O ex-ministro das Relações Exteriores Ernesto Araújo disse, durante depoimento à Comissão Parlamentar de Inquérito (CPI) da Covid, nesta terça-feira (18/5), que trocou telegramas diplomáticos com o embaixador brasileiro na Índia, Elias Luna Santos, pedindo ajuda para a importação de cloroquina e hidroxicloroquina para o Brasil. De acordo com o ex-chanceler, a iniciativa da pasta veio após pedido do Ministério da Saúde.

A troca de mensagens ocorreu em março do ano passado, logo no início da pandemia no Brasil. Ernesto justificou que havia uma expectativa, não só no Brasil, a respeito da eficácia no uso da cloroquina para tratamento da Covid, o que levou a falta do medicamento nos estoques brasileiros. “Havia notícias sobre isso de vários lugares do mundo. Houve uma grande corrida aos insumos para hidroxicloroquina e baixou precipitadamente o estoque de cloroquina. A pedido do Ministério da Saúde, buscamos facilitar a importação de insumos para a produção de cloroquina”, relatou.

O ex-chanceler argumentou que a hidroxicloroquina é um medicamento necessário e utilizado para tratar doenças crônicas. “É um remédio muito importante, que tem o seu estoque preservado no sistema de saúde, e esse estoque havia baixado. Então, isso independe dos testes que pudessem ser realizados com a hidroxicloroquina para o tratamento da Covid-19.”

Falas anti-China

Durante depoimento, Ernesto Araújo afirmou que o Brasil foi o país que mais recebeu vacinas e insumos fabricados pela China por causa da “relação madura e construtiva” entre os países. Questionado sobre as falas anti-chinesas, o ex-ministro afirmou à CPI da Covid que não fez tais declarações e que não houve, em momento algum, hostilidade à China por sua parte.

O presidente da Comissão, senador Omar Aziz (PSD-AM), alertou o depoente que não aceitaria mentiras da testemunha. “Queria apartá-lo que o senhor está sob juramento de falar a verdade. O senhor deu várias declarações anti-China, inclusive se indispôs por várias vezes com o embaixador chinês”, repreendeu Aziz.

O senador questionou um artigo escrito por Ernesto, onde o ex-ministro se refere ao coronavírus como “comunavírus”. “Eu posso ler aqui o seu artigo.

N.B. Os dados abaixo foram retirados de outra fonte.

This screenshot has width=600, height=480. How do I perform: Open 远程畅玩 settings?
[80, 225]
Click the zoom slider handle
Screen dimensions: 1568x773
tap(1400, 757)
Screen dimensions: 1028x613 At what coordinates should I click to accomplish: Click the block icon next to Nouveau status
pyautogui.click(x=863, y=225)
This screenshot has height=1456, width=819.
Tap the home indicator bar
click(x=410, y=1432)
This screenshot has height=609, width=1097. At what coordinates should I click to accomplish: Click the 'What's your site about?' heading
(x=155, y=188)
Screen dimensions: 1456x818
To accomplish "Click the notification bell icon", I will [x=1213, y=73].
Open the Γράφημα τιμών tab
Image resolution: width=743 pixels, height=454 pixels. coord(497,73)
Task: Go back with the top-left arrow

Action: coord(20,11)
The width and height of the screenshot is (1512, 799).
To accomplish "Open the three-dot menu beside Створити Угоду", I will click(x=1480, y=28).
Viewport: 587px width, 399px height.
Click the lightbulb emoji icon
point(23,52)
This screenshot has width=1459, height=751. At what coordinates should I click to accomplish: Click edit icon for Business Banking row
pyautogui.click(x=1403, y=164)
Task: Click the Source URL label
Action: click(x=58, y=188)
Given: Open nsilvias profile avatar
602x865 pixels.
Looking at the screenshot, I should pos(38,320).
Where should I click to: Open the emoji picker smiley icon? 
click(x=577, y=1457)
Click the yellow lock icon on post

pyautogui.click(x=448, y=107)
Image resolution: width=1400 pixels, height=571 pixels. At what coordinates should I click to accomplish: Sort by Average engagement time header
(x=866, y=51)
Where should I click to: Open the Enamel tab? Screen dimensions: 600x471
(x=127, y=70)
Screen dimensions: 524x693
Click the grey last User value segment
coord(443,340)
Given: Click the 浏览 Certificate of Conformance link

Inclusive o senhor faz uma relação, erroneamente, que a pandemia era para ressuscitar o comunismo. Na minha análise, vossa excelência está faltando com a verdade. Peço que não faça isso.”

Em sua defesa, o ex-chanceler disse que o artigo tratava-se de uma resposta a um texto do filósofo Slajov Zizek e negou se tratar de uma declaração anti-China.